SOURCE DATA:
== == ==
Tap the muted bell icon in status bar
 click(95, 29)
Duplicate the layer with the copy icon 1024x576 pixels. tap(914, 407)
== == ==
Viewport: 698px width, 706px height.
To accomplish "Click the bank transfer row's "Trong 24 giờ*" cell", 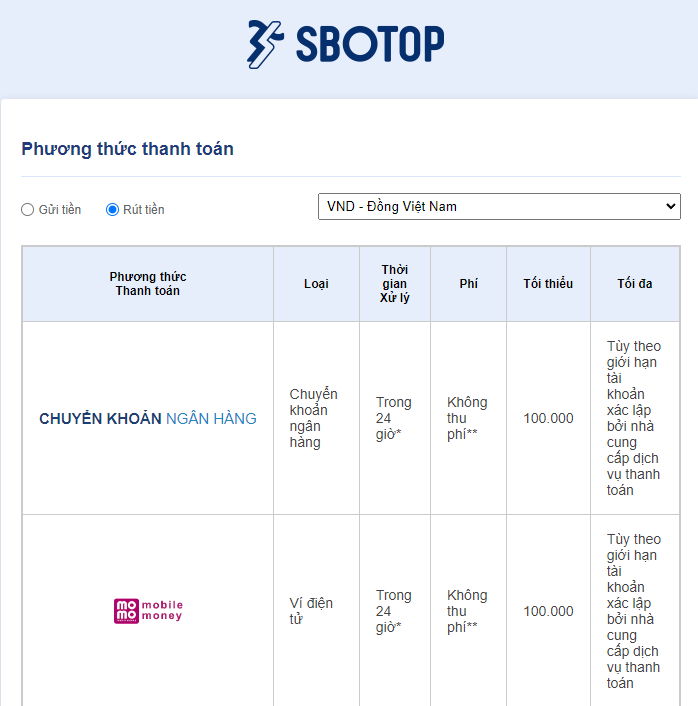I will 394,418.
== == ==
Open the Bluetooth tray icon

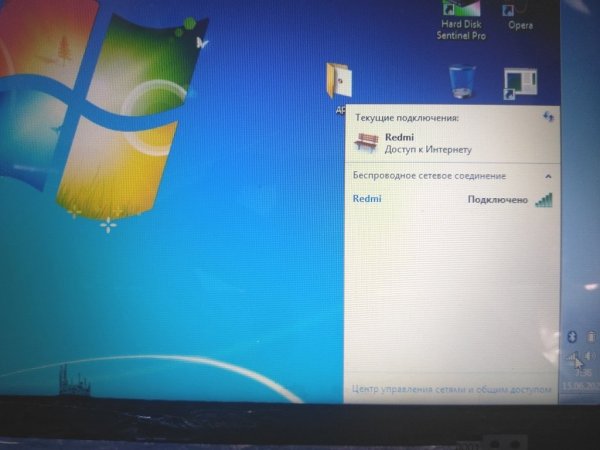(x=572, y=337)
== == ==
Send back exactly the lines of the listing above starting at the one with "Tap the muted bell icon in status bar" and ending at the one with "Duplicate the layer", inclusive, and no others.

EXERCISE ANSWER:
Tap the muted bell icon in status bar
 click(95, 29)
Duplicate the layer with the copy icon 1024x576 pixels. tap(914, 407)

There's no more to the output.